* What is being asked: Once you find the line containing "Viewport: 1024px width, 683px" in the data below, copy it and each following line exactly, up to and including the line containing "Task: Click the address", and nothing else.

##########

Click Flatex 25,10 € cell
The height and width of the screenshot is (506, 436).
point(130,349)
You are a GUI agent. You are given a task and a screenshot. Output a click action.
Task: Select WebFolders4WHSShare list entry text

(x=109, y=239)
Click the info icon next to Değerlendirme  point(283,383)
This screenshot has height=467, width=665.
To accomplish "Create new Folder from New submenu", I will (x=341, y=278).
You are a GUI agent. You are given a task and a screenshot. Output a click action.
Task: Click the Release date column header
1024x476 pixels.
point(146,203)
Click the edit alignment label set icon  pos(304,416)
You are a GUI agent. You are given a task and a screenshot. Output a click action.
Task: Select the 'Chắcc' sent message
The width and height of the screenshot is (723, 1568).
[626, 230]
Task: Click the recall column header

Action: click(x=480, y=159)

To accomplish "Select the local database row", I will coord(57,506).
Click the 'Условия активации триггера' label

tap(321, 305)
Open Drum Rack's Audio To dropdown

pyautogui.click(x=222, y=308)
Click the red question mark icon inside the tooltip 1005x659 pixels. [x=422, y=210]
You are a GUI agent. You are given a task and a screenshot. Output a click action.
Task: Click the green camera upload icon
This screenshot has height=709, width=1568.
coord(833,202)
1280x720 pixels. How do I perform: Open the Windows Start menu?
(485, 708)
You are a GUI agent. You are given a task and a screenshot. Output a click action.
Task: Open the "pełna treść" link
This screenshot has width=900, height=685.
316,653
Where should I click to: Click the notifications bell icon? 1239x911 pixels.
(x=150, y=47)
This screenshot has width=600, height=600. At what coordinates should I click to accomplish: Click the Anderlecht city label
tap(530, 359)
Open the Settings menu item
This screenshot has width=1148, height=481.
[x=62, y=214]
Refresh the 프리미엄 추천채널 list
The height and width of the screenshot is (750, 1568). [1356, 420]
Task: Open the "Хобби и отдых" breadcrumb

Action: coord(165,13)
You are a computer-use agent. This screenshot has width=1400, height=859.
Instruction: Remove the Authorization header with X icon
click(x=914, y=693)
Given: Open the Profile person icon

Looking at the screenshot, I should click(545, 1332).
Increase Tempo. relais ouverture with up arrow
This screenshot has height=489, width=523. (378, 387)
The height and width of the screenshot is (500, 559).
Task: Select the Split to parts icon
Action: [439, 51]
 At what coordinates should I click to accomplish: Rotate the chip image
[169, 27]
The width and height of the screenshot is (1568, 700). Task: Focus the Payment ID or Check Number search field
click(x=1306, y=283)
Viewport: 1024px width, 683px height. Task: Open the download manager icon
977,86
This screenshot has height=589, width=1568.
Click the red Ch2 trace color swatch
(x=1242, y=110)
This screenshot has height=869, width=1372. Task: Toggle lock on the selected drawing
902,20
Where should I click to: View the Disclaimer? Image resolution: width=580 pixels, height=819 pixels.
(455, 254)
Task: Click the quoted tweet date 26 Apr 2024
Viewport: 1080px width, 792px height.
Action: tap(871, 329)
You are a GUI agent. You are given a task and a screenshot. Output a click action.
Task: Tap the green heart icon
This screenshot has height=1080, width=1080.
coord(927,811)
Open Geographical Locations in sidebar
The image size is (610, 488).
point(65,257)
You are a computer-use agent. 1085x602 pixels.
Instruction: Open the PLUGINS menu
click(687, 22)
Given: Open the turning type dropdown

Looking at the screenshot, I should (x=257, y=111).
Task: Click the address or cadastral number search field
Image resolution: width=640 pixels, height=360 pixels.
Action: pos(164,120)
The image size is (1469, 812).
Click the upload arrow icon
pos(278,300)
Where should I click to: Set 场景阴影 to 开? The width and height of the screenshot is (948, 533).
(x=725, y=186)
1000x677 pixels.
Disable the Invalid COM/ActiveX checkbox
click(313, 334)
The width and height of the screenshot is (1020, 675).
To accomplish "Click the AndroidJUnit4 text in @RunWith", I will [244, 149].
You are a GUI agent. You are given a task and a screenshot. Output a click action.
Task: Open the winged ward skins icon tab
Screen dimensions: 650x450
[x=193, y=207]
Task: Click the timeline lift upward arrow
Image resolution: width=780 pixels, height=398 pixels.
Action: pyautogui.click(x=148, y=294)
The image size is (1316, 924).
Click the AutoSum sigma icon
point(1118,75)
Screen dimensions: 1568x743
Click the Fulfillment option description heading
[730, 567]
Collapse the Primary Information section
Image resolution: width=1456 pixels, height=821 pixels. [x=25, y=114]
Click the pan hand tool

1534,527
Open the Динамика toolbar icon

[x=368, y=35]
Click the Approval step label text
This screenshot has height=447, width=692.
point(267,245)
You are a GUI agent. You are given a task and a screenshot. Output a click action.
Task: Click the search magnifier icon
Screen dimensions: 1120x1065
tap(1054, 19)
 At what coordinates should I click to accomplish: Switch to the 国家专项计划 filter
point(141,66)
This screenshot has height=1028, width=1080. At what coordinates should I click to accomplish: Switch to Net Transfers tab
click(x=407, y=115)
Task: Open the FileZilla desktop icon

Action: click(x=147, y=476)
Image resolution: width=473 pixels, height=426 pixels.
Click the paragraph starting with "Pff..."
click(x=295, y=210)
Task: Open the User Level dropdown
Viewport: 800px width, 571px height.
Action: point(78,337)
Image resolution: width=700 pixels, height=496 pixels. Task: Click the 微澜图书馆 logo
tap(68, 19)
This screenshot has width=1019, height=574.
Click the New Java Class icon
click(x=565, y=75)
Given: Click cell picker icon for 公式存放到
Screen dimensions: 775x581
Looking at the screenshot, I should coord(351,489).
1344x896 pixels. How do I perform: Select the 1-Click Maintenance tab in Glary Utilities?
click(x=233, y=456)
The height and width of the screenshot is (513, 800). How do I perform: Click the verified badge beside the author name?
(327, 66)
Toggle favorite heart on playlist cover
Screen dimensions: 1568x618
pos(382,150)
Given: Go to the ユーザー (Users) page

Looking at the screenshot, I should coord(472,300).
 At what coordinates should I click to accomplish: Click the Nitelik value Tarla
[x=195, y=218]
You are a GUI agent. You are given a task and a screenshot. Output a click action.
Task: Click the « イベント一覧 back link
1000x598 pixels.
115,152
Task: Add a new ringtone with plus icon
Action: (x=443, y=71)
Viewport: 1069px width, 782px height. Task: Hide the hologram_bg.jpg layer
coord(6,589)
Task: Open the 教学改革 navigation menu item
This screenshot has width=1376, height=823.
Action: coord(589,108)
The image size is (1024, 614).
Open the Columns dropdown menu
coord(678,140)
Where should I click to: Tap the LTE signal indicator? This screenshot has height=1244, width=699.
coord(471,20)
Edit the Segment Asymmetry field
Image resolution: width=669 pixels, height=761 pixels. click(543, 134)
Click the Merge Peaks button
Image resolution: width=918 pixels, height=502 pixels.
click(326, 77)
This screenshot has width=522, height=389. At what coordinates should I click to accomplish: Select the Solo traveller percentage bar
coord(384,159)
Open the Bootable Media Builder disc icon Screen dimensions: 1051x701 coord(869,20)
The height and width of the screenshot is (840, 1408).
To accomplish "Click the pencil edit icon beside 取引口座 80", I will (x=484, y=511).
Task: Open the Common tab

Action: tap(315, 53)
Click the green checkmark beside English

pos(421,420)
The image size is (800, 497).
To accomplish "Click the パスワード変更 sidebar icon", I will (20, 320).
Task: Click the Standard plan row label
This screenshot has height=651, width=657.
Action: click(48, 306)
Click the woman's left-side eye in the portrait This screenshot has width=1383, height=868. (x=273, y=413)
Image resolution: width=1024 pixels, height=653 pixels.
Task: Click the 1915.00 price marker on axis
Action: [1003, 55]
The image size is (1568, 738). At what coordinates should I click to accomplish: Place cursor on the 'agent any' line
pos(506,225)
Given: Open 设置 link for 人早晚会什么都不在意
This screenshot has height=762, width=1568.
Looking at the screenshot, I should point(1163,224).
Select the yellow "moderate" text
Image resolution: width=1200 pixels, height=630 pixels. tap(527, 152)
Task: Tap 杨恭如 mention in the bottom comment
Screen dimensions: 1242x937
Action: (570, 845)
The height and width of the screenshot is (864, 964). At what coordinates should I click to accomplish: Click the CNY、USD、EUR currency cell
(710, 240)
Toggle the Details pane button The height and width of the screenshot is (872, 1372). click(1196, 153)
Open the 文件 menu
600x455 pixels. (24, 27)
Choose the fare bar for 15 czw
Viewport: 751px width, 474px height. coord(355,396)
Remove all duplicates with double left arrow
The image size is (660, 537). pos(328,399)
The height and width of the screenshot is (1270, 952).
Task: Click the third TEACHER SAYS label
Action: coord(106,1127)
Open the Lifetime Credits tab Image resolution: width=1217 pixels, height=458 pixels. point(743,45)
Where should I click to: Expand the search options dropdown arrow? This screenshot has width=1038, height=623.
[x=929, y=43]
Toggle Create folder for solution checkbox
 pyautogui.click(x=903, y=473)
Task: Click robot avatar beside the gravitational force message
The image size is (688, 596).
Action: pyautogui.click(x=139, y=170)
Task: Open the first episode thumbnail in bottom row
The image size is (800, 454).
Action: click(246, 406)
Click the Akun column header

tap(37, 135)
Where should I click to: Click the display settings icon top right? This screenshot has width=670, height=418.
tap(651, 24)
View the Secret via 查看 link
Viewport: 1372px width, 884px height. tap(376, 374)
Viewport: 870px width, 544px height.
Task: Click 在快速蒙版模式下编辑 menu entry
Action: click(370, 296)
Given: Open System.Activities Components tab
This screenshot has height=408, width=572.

##########

* Written reply:
Viewport: 1024px width, 683px height. Task: Open the download manager icon
977,86
This screenshot has height=589, width=1568.
Click the red Ch2 trace color swatch
(x=1242, y=110)
This screenshot has height=869, width=1372. Task: Toggle lock on the selected drawing
902,20
Where should I click to: View the Disclaimer? Image resolution: width=580 pixels, height=819 pixels.
(455, 254)
Task: Click the quoted tweet date 26 Apr 2024
Viewport: 1080px width, 792px height.
Action: tap(871, 329)
You are a GUI agent. You are given a task and a screenshot. Output a click action.
Task: Tap the green heart icon
This screenshot has height=1080, width=1080.
coord(927,811)
Open Geographical Locations in sidebar
The image size is (610, 488).
point(65,257)
You are a computer-use agent. 1085x602 pixels.
Instruction: Open the PLUGINS menu
click(687, 22)
Given: Open the turning type dropdown

Looking at the screenshot, I should (x=257, y=111).
Task: Click the address or cadastral number search field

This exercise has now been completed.